**Saved data entries:**
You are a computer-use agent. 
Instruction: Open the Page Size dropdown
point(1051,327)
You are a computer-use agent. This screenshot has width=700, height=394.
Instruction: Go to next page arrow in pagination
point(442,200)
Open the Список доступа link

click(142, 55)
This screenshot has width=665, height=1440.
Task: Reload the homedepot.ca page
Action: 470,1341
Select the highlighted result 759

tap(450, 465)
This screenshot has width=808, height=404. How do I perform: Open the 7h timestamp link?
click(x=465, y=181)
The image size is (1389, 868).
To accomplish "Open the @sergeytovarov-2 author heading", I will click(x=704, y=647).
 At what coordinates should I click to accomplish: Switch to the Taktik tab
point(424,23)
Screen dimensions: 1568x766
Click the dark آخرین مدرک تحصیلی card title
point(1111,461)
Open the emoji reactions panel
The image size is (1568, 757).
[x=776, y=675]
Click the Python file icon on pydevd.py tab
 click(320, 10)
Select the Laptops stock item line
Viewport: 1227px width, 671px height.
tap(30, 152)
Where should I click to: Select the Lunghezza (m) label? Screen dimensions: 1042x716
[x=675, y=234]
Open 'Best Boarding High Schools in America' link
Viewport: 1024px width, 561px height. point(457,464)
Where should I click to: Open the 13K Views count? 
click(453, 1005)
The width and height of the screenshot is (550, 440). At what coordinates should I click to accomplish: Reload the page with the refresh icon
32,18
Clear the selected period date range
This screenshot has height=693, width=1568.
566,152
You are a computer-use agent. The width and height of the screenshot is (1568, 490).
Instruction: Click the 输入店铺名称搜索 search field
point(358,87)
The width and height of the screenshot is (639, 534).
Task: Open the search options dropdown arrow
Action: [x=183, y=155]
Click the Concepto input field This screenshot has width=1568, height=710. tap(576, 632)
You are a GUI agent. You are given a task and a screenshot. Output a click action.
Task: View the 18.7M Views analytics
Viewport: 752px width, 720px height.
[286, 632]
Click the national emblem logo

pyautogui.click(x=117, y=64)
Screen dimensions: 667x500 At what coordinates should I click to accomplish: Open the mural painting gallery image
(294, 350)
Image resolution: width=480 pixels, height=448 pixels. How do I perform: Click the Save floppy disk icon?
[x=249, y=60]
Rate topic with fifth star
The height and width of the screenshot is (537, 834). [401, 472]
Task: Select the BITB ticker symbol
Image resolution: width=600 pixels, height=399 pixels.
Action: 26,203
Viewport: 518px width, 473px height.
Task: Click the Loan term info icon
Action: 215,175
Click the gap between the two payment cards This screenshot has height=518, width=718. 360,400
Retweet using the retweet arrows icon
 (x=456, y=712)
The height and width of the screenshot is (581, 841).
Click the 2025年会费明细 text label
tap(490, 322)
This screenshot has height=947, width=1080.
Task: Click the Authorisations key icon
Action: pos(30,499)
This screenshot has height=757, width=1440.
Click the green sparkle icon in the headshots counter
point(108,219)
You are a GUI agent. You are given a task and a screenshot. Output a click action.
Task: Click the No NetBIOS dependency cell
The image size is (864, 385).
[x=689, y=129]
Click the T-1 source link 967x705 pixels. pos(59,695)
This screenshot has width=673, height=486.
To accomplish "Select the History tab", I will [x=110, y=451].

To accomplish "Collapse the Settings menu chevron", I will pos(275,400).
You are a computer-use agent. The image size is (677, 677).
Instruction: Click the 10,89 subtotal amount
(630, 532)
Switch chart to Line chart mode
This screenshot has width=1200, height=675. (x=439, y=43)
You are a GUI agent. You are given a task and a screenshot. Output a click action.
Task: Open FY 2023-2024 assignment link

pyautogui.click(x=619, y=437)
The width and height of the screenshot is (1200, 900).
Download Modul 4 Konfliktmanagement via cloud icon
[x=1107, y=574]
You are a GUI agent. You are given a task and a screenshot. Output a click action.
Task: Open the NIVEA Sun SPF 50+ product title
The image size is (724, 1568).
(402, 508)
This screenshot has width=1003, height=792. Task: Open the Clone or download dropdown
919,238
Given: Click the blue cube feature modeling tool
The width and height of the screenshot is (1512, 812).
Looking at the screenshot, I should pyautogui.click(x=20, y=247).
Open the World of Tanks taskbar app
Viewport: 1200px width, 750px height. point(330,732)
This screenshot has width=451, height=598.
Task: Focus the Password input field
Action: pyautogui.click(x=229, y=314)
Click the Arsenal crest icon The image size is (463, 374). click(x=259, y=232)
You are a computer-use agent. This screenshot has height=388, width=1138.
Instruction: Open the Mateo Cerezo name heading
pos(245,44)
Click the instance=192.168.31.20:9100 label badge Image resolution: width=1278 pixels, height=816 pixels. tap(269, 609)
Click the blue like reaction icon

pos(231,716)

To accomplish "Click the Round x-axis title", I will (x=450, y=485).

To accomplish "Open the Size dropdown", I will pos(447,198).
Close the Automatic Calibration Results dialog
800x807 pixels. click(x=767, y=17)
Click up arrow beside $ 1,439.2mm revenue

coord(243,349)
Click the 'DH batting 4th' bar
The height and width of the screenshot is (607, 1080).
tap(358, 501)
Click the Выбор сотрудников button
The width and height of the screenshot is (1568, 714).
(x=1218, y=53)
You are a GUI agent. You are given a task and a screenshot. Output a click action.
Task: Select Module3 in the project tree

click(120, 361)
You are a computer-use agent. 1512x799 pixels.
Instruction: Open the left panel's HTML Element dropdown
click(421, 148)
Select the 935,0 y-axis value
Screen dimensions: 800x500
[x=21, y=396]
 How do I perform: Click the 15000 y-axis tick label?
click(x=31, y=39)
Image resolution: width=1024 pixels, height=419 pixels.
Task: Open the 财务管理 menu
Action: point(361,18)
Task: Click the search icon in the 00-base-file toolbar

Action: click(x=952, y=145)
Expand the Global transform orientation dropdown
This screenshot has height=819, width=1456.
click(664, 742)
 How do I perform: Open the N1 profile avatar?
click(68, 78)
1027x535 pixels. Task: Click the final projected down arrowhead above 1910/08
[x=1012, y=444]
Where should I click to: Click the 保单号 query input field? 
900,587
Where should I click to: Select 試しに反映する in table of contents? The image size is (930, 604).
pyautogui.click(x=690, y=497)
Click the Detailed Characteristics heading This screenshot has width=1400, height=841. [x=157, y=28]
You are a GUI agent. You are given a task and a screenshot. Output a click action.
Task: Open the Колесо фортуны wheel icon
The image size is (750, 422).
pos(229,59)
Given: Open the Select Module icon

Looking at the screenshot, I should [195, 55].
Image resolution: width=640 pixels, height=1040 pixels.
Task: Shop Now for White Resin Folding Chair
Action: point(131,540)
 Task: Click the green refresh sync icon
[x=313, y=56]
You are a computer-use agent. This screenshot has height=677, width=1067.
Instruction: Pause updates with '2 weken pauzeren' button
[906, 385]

**TASK DESCRIPTION:** Write the data out again, verbatim.

**RESPONSE TO THE TASK:**
You are a computer-use agent. 
Instruction: Open the Page Size dropdown
point(1051,327)
You are a computer-use agent. This screenshot has width=700, height=394.
Instruction: Go to next page arrow in pagination
point(442,200)
Open the Список доступа link

click(142, 55)
This screenshot has width=665, height=1440.
Task: Reload the homedepot.ca page
Action: 470,1341
Select the highlighted result 759

tap(450, 465)
This screenshot has width=808, height=404. How do I perform: Open the 7h timestamp link?
click(x=465, y=181)
The image size is (1389, 868).
To accomplish "Open the @sergeytovarov-2 author heading", I will click(x=704, y=647).
 At what coordinates should I click to accomplish: Switch to the Taktik tab
point(424,23)
Screen dimensions: 1568x766
Click the dark آخرین مدرک تحصیلی card title
point(1111,461)
Open the emoji reactions panel
The image size is (1568, 757).
[x=776, y=675]
Click the Python file icon on pydevd.py tab
 click(320, 10)
Select the Laptops stock item line
Viewport: 1227px width, 671px height.
tap(30, 152)
Where should I click to: Select the Lunghezza (m) label? Screen dimensions: 1042x716
[x=675, y=234]
Open 'Best Boarding High Schools in America' link
Viewport: 1024px width, 561px height. point(457,464)
Where should I click to: Open the 13K Views count? 
click(453, 1005)
The width and height of the screenshot is (550, 440). At what coordinates should I click to accomplish: Reload the page with the refresh icon
32,18
Clear the selected period date range
This screenshot has height=693, width=1568.
566,152
You are a computer-use agent. The width and height of the screenshot is (1568, 490).
Instruction: Click the 输入店铺名称搜索 search field
point(358,87)
The width and height of the screenshot is (639, 534).
Task: Open the search options dropdown arrow
Action: [x=183, y=155]
Click the Concepto input field This screenshot has width=1568, height=710. tap(576, 632)
You are a GUI agent. You are given a task and a screenshot. Output a click action.
Task: View the 18.7M Views analytics
Viewport: 752px width, 720px height.
[286, 632]
Click the national emblem logo

pyautogui.click(x=117, y=64)
Screen dimensions: 667x500 At what coordinates should I click to accomplish: Open the mural painting gallery image
(294, 350)
Image resolution: width=480 pixels, height=448 pixels. How do I perform: Click the Save floppy disk icon?
[x=249, y=60]
Rate topic with fifth star
The height and width of the screenshot is (537, 834). [401, 472]
Task: Select the BITB ticker symbol
Image resolution: width=600 pixels, height=399 pixels.
Action: 26,203
Viewport: 518px width, 473px height.
Task: Click the Loan term info icon
Action: 215,175
Click the gap between the two payment cards This screenshot has height=518, width=718. 360,400
Retweet using the retweet arrows icon
 (x=456, y=712)
The height and width of the screenshot is (581, 841).
Click the 2025年会费明细 text label
tap(490, 322)
This screenshot has height=947, width=1080.
Task: Click the Authorisations key icon
Action: pos(30,499)
This screenshot has height=757, width=1440.
Click the green sparkle icon in the headshots counter
point(108,219)
You are a GUI agent. You are given a task and a screenshot. Output a click action.
Task: Click the No NetBIOS dependency cell
The image size is (864, 385).
[x=689, y=129]
Click the T-1 source link 967x705 pixels. pos(59,695)
This screenshot has width=673, height=486.
To accomplish "Select the History tab", I will [x=110, y=451].

To accomplish "Collapse the Settings menu chevron", I will pos(275,400).
You are a computer-use agent. The image size is (677, 677).
Instruction: Click the 10,89 subtotal amount
(630, 532)
Switch chart to Line chart mode
This screenshot has width=1200, height=675. (x=439, y=43)
You are a GUI agent. You are given a task and a screenshot. Output a click action.
Task: Open FY 2023-2024 assignment link

pyautogui.click(x=619, y=437)
The width and height of the screenshot is (1200, 900).
Download Modul 4 Konfliktmanagement via cloud icon
[x=1107, y=574]
You are a GUI agent. You are given a task and a screenshot. Output a click action.
Task: Open the NIVEA Sun SPF 50+ product title
The image size is (724, 1568).
(402, 508)
This screenshot has width=1003, height=792. Task: Open the Clone or download dropdown
919,238
Given: Click the blue cube feature modeling tool
The width and height of the screenshot is (1512, 812).
Looking at the screenshot, I should pyautogui.click(x=20, y=247).
Open the World of Tanks taskbar app
Viewport: 1200px width, 750px height. point(330,732)
This screenshot has width=451, height=598.
Task: Focus the Password input field
Action: pyautogui.click(x=229, y=314)
Click the Arsenal crest icon The image size is (463, 374). click(x=259, y=232)
You are a computer-use agent. This screenshot has height=388, width=1138.
Instruction: Open the Mateo Cerezo name heading
pos(245,44)
Click the instance=192.168.31.20:9100 label badge Image resolution: width=1278 pixels, height=816 pixels. tap(269, 609)
Click the blue like reaction icon

pos(231,716)

To accomplish "Click the Round x-axis title", I will (x=450, y=485).

To accomplish "Open the Size dropdown", I will pos(447,198).
Close the Automatic Calibration Results dialog
800x807 pixels. click(x=767, y=17)
Click up arrow beside $ 1,439.2mm revenue

coord(243,349)
Click the 'DH batting 4th' bar
The height and width of the screenshot is (607, 1080).
tap(358, 501)
Click the Выбор сотрудников button
The width and height of the screenshot is (1568, 714).
(x=1218, y=53)
You are a GUI agent. You are given a task and a screenshot. Output a click action.
Task: Select Module3 in the project tree

click(120, 361)
You are a computer-use agent. 1512x799 pixels.
Instruction: Open the left panel's HTML Element dropdown
click(421, 148)
Select the 935,0 y-axis value
Screen dimensions: 800x500
[x=21, y=396]
 How do I perform: Click the 15000 y-axis tick label?
click(x=31, y=39)
Image resolution: width=1024 pixels, height=419 pixels.
Task: Open the 财务管理 menu
Action: point(361,18)
Task: Click the search icon in the 00-base-file toolbar

Action: click(x=952, y=145)
Expand the Global transform orientation dropdown
This screenshot has height=819, width=1456.
click(664, 742)
 How do I perform: Open the N1 profile avatar?
click(68, 78)
1027x535 pixels. Task: Click the final projected down arrowhead above 1910/08
[x=1012, y=444]
Where should I click to: Click the 保单号 query input field? 
900,587
Where should I click to: Select 試しに反映する in table of contents? The image size is (930, 604).
pyautogui.click(x=690, y=497)
Click the Detailed Characteristics heading This screenshot has width=1400, height=841. [x=157, y=28]
You are a GUI agent. You are given a task and a screenshot. Output a click action.
Task: Open the Колесо фортуны wheel icon
The image size is (750, 422).
pos(229,59)
Given: Open the Select Module icon

Looking at the screenshot, I should [195, 55].
Image resolution: width=640 pixels, height=1040 pixels.
Task: Shop Now for White Resin Folding Chair
Action: point(131,540)
 Task: Click the green refresh sync icon
[x=313, y=56]
You are a computer-use agent. This screenshot has height=677, width=1067.
Instruction: Pause updates with '2 weken pauzeren' button
[906, 385]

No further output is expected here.